Beleid duurzaam stedelijk waterbeheer
Op verschillende bestuursniveaus zijn de afgelopen jaren beleidsnota's verschenen aangaande de waterhuishouding, allen met als doel een duurzaam waterbeheer (kwalitatief en kwantitatief). Deze paragraaf geeft een overzicht van de voor het plangebied relevante nota's, waarbij het beleid van het waterschap en de gemeente nader wordt behandeld.
Europa:
Nationaal:
Provinciaal:
Waterschapsbeleid
In het Waterbeheerplan 2009-2015 (2009) staat hoe Hollandse Delta het waterbeheer in het werkgebied in de komende jaren wil uitvoeren. Daarbij gaat het om betaalbaar waterbeheer met evenwichtige aandacht voor veiligheid, waterkwaliteit, waterkwantiteit, duurzaamheid en om het watersysteem als onderdeel van de ruimtelijke inrichting van ons land. Het Waterbeheerplan beschrijft de uitgangspunten voor het beheer, de ontwikkelingen die de komende jaren verwacht worden en de belangrijkste keuzen die het waterschap moet maken. Daarnaast geeft het Waterbeheerplan een overzicht van maatregelen en kosten. De maatregelen voor de Europese Kaderrichtlijn Water (KRW) zijn onderdeel van het plan.

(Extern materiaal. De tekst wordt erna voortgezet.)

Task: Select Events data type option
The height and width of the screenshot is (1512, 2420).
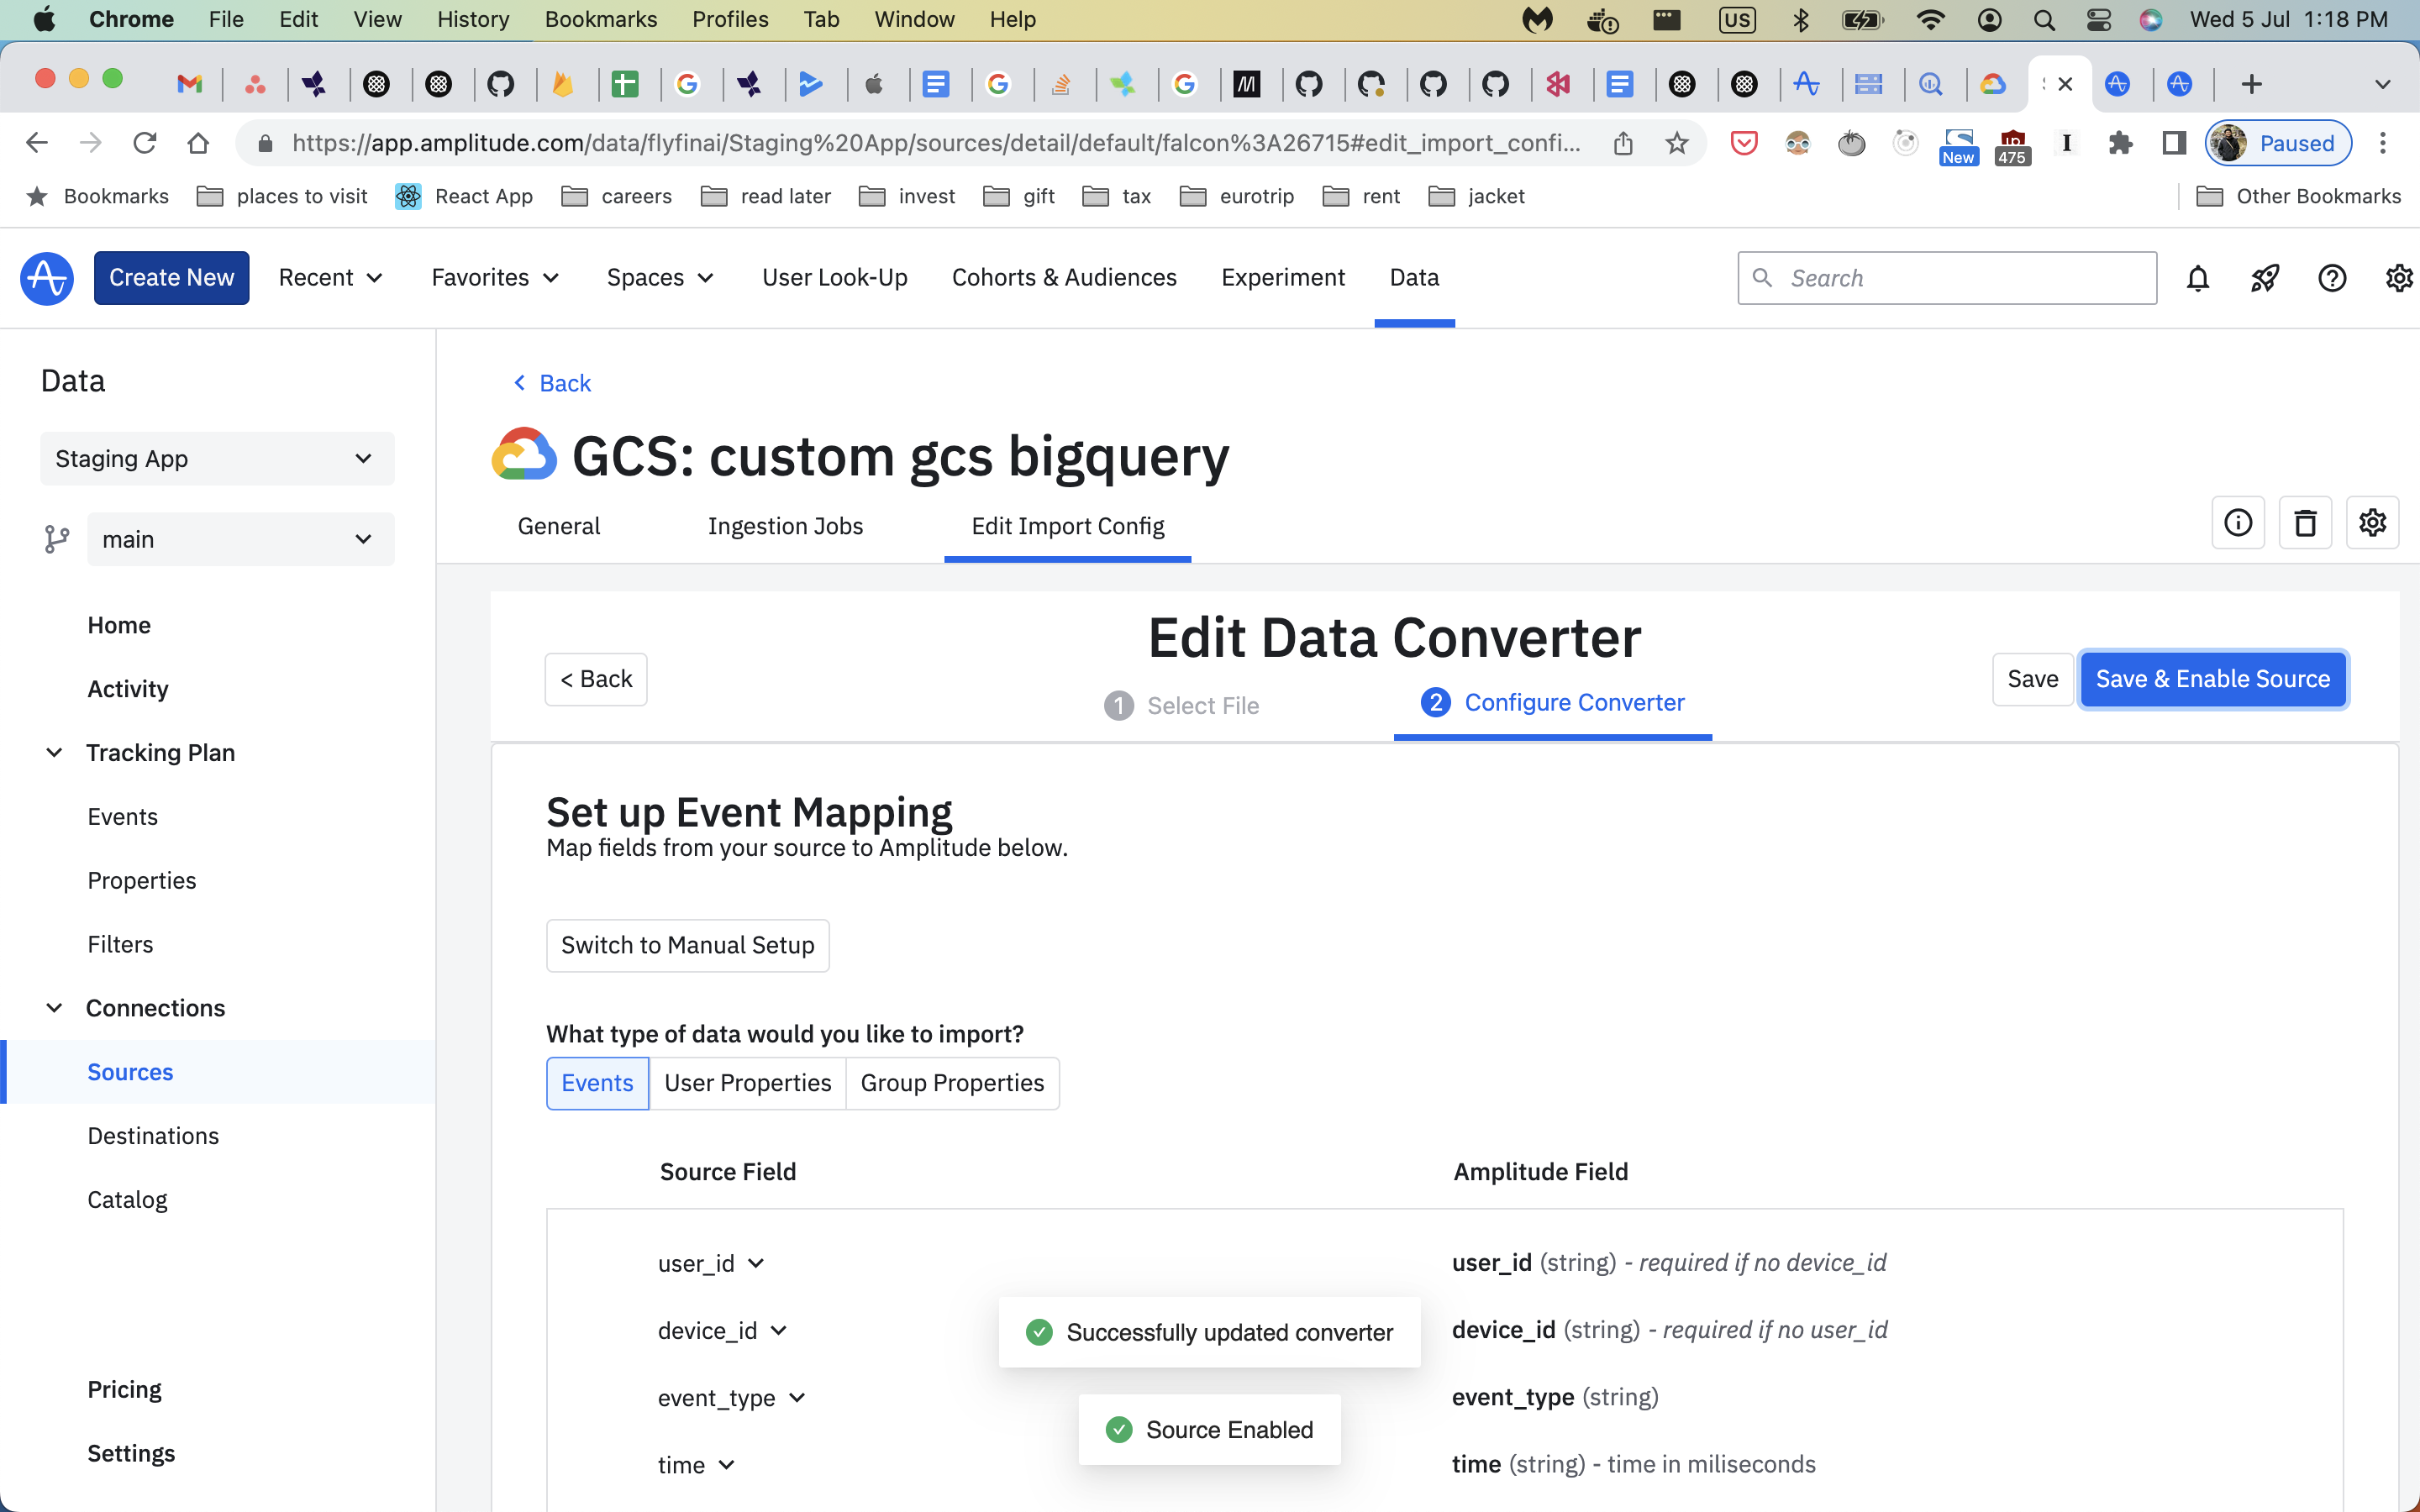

Uit het oogpunt van waterkwaliteit moet schoon hemelwater bij voorkeur worden afgekoppeld en direct worden geloosd op oppervlaktewater. Dit vermindert de vuiluitworp uit het gemengde rioolstelsel en verlaagd de hydraulische belasting van de afvalwaterzuivering. Bij een toename van aaneengesloten verhard oppervlak van 250 m² of meer moet voor hemelwater een lozingsvergunning worden aangevraagd in het kader van de Keur. Als er sprake is van toename aan verhard oppervlak, dan moet in principe 10% van deze toename worden gecompenseerd in de vorm van open water binnen het peilgebied waarin de toename van verharding plaatsvindt.
Huidige situatie
Algemeen
Het plangebied is gelegen aan de Julianastraat in het noorden van de kern Puttershoek en bestaat uit woningen, tuinen en verharding.
Bodem en grondwater
De bodem bestaat ter plaatse uit klei. Er is sprake van grondwatertrap V. Dat wil zeggen de dat gemiddeld hoogste grondwaterstand hoger is dan 0,4 m beneden maaiveld en dat de gemiddeld laagste grondwaterstand lager is dan 1,2 m beneden maaiveld.
Waterkwantiteit
In het plangebied is geen oppervlaktewater aanwezig. Ter plaatse geldt het peilbesluit Moerkerken. Het zomerpeil bedraagt NAP -2,2 m en het winterpeil NAP -2,4 m.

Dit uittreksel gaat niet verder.